• Task to carry out: Nothing below is to be printed except the lines between the line holding "Brújula Cotidiana (102, 109)" and the line holding "VIDEO (254, 40)", inclusive, each exactly as it appears.

• • • •

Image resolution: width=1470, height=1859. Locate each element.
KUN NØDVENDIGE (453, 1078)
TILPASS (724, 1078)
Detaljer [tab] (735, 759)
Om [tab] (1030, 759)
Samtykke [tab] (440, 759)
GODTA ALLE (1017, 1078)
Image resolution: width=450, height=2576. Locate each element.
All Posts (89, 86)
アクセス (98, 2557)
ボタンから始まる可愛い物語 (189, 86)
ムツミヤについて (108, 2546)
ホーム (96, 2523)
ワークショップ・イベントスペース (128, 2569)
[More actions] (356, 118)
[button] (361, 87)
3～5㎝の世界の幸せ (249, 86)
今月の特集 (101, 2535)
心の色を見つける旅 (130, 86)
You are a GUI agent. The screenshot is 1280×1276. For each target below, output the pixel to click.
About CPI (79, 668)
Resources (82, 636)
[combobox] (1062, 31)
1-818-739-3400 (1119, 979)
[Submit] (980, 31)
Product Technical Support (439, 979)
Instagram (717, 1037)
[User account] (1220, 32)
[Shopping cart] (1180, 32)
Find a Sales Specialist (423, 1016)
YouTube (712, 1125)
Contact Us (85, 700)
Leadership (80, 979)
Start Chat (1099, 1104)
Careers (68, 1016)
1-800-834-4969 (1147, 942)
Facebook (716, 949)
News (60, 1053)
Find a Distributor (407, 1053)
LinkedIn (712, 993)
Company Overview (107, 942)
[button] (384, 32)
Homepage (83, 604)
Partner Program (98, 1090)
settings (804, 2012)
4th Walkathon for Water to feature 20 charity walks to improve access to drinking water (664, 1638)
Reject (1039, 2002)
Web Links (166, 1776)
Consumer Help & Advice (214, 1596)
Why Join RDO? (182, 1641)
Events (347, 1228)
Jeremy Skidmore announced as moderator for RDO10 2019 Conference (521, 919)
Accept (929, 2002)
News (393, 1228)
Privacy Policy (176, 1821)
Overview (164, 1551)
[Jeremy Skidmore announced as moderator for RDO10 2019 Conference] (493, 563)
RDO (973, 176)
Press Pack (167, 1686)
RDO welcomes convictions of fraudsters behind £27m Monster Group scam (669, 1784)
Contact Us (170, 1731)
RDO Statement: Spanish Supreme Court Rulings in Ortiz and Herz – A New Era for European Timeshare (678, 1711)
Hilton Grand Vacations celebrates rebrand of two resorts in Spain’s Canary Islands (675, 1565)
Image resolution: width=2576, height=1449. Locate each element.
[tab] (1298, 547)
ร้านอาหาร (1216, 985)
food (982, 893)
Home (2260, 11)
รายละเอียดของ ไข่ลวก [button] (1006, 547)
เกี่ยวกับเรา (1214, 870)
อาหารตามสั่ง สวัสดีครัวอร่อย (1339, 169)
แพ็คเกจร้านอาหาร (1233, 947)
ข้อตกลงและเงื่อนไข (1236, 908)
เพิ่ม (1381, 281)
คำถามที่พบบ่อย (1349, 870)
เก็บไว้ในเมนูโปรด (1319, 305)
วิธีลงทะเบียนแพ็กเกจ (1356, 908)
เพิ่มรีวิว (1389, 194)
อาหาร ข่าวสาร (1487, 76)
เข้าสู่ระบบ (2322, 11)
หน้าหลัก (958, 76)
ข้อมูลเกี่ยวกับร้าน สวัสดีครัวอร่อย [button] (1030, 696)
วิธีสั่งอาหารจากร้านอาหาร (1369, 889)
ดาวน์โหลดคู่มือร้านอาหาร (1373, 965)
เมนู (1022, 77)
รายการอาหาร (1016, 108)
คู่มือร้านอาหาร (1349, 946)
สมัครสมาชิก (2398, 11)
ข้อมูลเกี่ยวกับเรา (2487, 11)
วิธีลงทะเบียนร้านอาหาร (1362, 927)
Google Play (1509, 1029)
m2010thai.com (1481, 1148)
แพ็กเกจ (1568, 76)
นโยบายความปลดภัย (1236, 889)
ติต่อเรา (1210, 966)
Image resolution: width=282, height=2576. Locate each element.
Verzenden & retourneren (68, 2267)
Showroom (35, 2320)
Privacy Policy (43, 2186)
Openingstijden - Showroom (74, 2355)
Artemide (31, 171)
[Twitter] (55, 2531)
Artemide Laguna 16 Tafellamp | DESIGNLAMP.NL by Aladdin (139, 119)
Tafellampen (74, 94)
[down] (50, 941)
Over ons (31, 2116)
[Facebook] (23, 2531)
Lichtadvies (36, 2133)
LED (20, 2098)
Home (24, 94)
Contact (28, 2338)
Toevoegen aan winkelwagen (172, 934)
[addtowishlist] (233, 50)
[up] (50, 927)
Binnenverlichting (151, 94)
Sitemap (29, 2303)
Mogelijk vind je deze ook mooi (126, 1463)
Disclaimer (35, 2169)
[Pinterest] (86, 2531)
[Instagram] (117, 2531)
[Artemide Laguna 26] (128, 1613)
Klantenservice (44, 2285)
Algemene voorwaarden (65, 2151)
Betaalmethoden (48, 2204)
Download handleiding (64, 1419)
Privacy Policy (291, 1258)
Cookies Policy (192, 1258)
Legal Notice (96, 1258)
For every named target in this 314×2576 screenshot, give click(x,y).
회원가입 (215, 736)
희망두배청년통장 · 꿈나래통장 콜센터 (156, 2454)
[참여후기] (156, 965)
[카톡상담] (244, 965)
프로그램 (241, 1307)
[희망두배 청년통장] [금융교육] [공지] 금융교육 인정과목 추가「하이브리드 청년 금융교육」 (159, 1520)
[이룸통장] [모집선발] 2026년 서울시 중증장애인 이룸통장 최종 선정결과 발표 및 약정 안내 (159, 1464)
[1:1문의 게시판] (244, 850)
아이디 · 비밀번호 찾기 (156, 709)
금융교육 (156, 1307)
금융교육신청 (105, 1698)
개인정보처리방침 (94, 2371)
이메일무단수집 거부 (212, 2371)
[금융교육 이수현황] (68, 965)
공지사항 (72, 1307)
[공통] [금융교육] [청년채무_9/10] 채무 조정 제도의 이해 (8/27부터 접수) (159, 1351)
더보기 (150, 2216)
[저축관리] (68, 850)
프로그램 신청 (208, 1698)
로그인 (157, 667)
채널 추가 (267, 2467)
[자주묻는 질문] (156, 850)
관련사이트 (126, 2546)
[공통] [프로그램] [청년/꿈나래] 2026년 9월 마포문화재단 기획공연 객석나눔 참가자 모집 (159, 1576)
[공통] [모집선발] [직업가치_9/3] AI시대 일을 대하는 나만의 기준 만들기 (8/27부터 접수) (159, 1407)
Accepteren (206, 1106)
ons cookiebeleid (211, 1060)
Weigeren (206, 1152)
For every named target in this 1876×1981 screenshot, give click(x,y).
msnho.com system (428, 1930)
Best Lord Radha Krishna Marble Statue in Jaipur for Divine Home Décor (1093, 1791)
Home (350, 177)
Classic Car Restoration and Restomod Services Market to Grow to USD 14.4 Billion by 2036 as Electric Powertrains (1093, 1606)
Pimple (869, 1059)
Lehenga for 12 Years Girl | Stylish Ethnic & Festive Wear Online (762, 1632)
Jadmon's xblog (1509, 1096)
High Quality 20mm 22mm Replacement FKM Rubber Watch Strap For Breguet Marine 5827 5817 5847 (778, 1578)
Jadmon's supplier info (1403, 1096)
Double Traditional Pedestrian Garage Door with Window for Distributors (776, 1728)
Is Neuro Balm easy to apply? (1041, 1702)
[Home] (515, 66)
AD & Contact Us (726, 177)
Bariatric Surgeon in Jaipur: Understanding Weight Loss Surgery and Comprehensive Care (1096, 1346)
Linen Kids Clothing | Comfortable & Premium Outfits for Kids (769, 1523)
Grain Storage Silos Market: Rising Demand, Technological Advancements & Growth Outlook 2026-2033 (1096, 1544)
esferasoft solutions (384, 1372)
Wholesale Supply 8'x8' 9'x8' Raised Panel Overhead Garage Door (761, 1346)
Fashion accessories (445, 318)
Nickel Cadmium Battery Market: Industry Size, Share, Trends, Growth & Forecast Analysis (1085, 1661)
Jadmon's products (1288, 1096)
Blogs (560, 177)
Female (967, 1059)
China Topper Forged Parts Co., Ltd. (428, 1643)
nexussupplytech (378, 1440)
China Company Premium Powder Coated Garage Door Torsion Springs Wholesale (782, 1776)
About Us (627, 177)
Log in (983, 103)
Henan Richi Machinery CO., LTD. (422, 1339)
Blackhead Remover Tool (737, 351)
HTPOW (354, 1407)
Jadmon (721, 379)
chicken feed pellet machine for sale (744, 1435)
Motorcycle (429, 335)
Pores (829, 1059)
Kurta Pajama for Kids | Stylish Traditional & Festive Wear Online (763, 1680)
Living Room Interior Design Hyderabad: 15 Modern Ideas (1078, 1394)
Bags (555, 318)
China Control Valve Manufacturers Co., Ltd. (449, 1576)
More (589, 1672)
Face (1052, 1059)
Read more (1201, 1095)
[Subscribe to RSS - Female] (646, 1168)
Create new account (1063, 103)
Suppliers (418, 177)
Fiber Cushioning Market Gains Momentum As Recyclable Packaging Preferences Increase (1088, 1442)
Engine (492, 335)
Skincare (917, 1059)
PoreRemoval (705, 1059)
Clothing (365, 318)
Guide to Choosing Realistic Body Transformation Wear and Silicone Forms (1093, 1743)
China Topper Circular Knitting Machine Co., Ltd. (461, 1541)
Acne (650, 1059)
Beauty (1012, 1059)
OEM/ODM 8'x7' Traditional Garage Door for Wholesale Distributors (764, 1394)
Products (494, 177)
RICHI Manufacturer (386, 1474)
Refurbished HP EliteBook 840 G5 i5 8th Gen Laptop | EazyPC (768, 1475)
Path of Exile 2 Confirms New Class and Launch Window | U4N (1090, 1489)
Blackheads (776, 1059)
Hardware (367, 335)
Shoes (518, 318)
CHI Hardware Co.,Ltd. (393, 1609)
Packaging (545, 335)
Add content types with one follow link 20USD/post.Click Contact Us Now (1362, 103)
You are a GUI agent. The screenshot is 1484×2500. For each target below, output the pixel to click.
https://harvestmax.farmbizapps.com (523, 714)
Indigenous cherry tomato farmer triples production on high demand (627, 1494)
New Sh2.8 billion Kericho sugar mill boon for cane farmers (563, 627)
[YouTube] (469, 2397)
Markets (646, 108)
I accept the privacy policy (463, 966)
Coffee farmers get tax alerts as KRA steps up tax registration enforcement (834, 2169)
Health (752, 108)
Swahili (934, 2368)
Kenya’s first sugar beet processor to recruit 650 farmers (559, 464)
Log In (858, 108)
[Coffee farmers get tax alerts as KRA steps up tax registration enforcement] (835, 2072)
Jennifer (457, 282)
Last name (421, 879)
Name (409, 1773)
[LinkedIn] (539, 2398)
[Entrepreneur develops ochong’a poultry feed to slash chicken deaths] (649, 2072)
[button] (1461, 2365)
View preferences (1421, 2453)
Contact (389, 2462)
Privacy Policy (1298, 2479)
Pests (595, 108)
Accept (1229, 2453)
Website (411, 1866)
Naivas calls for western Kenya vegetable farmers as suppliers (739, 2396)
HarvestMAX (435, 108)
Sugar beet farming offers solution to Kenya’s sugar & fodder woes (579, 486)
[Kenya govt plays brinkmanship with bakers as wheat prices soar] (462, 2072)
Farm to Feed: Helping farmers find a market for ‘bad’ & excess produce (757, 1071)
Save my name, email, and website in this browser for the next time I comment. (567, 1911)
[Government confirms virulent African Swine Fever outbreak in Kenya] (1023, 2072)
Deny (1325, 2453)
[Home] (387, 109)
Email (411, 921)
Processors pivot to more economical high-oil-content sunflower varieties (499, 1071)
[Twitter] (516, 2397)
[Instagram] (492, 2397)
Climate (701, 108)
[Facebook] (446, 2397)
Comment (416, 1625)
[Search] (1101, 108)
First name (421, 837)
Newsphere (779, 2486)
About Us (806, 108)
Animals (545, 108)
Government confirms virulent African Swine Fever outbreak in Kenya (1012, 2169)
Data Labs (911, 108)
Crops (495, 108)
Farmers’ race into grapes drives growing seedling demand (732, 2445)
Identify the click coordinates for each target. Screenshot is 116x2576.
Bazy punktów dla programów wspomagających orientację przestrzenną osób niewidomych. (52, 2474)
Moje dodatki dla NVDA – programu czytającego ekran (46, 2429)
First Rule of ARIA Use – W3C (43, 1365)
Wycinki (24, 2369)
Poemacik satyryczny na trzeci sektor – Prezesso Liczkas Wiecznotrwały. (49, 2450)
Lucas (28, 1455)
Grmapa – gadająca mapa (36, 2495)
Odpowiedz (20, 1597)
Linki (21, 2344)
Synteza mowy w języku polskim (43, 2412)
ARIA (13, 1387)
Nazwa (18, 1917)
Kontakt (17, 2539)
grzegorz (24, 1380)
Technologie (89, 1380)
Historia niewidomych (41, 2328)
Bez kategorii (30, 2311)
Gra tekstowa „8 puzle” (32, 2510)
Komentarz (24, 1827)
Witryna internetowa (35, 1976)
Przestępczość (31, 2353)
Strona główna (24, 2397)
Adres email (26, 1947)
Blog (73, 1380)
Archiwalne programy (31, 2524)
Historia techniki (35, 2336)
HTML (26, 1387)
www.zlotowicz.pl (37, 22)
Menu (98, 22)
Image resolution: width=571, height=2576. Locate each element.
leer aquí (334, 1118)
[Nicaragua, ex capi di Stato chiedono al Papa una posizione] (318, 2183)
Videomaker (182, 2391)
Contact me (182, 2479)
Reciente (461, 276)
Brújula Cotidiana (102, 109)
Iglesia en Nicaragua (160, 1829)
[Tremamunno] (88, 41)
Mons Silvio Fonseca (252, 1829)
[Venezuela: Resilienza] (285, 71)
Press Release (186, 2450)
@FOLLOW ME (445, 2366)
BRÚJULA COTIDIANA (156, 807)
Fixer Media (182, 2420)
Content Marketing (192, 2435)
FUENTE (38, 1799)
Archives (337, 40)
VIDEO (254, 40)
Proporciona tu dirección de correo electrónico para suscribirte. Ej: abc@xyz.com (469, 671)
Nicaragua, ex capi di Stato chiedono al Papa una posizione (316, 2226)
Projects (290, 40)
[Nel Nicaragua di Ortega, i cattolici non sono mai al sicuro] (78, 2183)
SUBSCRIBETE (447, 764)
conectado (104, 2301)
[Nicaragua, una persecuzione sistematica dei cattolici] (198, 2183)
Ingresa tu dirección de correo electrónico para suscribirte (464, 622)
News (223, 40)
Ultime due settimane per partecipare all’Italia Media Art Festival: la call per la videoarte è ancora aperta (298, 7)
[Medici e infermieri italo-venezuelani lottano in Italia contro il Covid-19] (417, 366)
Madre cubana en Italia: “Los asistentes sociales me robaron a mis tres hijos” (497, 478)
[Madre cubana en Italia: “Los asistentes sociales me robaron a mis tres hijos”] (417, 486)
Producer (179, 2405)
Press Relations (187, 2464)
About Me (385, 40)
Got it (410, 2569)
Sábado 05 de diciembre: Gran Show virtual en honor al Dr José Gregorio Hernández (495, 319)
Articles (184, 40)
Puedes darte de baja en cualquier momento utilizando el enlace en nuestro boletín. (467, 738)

• • • •

• Response to this exercise:
Brújula Cotidiana (102, 109)
Iglesia en Nicaragua (160, 1829)
[Tremamunno] (88, 41)
Mons Silvio Fonseca (252, 1829)
[Venezuela: Resilienza] (285, 71)
Press Release (186, 2450)
@FOLLOW ME (445, 2366)
BRÚJULA COTIDIANA (156, 807)
Fixer Media (182, 2420)
Content Marketing (192, 2435)
FUENTE (38, 1799)
Archives (337, 40)
VIDEO (254, 40)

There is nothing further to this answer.